Text and item location entries
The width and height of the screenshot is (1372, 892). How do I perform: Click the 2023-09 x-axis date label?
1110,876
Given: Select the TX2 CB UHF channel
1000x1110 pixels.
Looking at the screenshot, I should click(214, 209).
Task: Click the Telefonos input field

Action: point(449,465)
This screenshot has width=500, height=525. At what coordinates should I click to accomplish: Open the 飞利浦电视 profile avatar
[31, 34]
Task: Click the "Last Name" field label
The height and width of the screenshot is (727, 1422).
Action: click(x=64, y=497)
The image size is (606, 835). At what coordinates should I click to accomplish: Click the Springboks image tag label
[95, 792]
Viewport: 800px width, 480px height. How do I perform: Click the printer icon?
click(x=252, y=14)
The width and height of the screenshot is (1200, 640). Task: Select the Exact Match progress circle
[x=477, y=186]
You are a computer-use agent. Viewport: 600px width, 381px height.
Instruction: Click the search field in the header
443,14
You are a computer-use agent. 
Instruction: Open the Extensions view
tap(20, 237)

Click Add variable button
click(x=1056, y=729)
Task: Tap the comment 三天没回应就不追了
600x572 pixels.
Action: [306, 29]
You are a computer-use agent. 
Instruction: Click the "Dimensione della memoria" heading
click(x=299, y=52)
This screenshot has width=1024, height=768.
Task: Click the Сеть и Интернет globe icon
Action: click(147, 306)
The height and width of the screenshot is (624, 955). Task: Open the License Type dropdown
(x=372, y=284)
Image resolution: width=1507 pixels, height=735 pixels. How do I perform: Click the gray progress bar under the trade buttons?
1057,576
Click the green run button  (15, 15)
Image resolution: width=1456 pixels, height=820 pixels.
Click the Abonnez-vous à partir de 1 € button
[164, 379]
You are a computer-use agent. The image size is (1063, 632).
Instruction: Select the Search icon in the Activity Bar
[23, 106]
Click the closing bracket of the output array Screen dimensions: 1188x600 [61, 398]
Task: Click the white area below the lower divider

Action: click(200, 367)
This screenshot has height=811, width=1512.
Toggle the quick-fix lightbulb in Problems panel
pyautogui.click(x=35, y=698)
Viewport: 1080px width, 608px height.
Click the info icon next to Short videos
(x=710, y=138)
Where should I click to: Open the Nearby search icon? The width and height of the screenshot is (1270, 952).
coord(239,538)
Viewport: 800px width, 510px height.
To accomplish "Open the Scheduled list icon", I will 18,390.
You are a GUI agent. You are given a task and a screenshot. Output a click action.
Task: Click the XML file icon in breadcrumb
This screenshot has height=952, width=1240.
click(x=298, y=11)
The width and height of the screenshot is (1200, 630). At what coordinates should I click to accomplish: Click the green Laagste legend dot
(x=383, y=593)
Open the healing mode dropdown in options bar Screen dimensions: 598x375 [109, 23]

#### Directive:
Rewrite every item above as a two-column Markdown table, "No." and "Entry," with a row number and one line in each row. Omit blank lines.

#### Result:
| No. | Entry |
|---|---|
| 1 | The width and height of the screenshot is (1372, 892). How do I perform: Click the 2023-09 x-axis date label? |
| 2 | 1110,876 |
| 3 | Given: Select the TX2 CB UHF channel |
| 4 | 1000x1110 pixels. |
| 5 | Looking at the screenshot, I should click(214, 209). |
| 6 | Task: Click the Telefonos input field |
| 7 | Action: point(449,465) |
| 8 | This screenshot has width=500, height=525. At what coordinates should I click to accomplish: Open the 飞利浦电视 profile avatar |
| 9 | [31, 34] |
| 10 | Task: Click the "Last Name" field label |
| 11 | The height and width of the screenshot is (727, 1422). |
| 12 | Action: click(x=64, y=497) |
| 13 | The image size is (606, 835). At what coordinates should I click to accomplish: Click the Springboks image tag label |
| 14 | [95, 792] |
| 15 | Viewport: 800px width, 480px height. How do I perform: Click the printer icon? |
| 16 | click(x=252, y=14) |
| 17 | The width and height of the screenshot is (1200, 640). Task: Select the Exact Match progress circle |
| 18 | [x=477, y=186] |
| 19 | You are a computer-use agent. Viewport: 600px width, 381px height. |
| 20 | Instruction: Click the search field in the header |
| 21 | 443,14 |
| 22 | You are a computer-use agent.  |
| 23 | Instruction: Open the Extensions view |
| 24 | tap(20, 237) |
| 25 | Click Add variable button |
| 26 | click(x=1056, y=729) |
| 27 | Task: Tap the comment 三天没回应就不追了 |
| 28 | 600x572 pixels. |
| 29 | Action: [306, 29] |
| 30 | You are a computer-use agent.  |
| 31 | Instruction: Click the "Dimensione della memoria" heading |
| 32 | click(x=299, y=52) |
| 33 | This screenshot has width=1024, height=768. |
| 34 | Task: Click the Сеть и Интернет globe icon |
| 35 | Action: click(147, 306) |
| 36 | The height and width of the screenshot is (624, 955). Task: Open the License Type dropdown |
| 37 | (x=372, y=284) |
| 38 | Image resolution: width=1507 pixels, height=735 pixels. How do I perform: Click the gray progress bar under the trade buttons? |
| 39 | 1057,576 |
| 40 | Click the green run button  (15, 15) |
| 41 | Image resolution: width=1456 pixels, height=820 pixels. |
| 42 | Click the Abonnez-vous à partir de 1 € button |
| 43 | [164, 379] |
| 44 | You are a computer-use agent. The image size is (1063, 632). |
| 45 | Instruction: Select the Search icon in the Activity Bar |
| 46 | [23, 106] |
| 47 | Click the closing bracket of the output array Screen dimensions: 1188x600 [61, 398] |
| 48 | Task: Click the white area below the lower divider |
| 49 | Action: click(200, 367) |
| 50 | This screenshot has height=811, width=1512. |
| 51 | Toggle the quick-fix lightbulb in Problems panel |
| 52 | pyautogui.click(x=35, y=698) |
| 53 | Viewport: 1080px width, 608px height. |
| 54 | Click the info icon next to Short videos |
| 55 | (x=710, y=138) |
| 56 | Where should I click to: Open the Nearby search icon? The width and height of the screenshot is (1270, 952). |
| 57 | coord(239,538) |
| 58 | Viewport: 800px width, 510px height. |
| 59 | To accomplish "Open the Scheduled list icon", I will 18,390. |
| 60 | You are a GUI agent. You are given a task and a screenshot. Output a click action. |
| 61 | Task: Click the XML file icon in breadcrumb |
| 62 | This screenshot has height=952, width=1240. |
| 63 | click(x=298, y=11) |
| 64 | The width and height of the screenshot is (1200, 630). At what coordinates should I click to accomplish: Click the green Laagste legend dot |
| 65 | (x=383, y=593) |
| 66 | Open the healing mode dropdown in options bar Screen dimensions: 598x375 [109, 23] |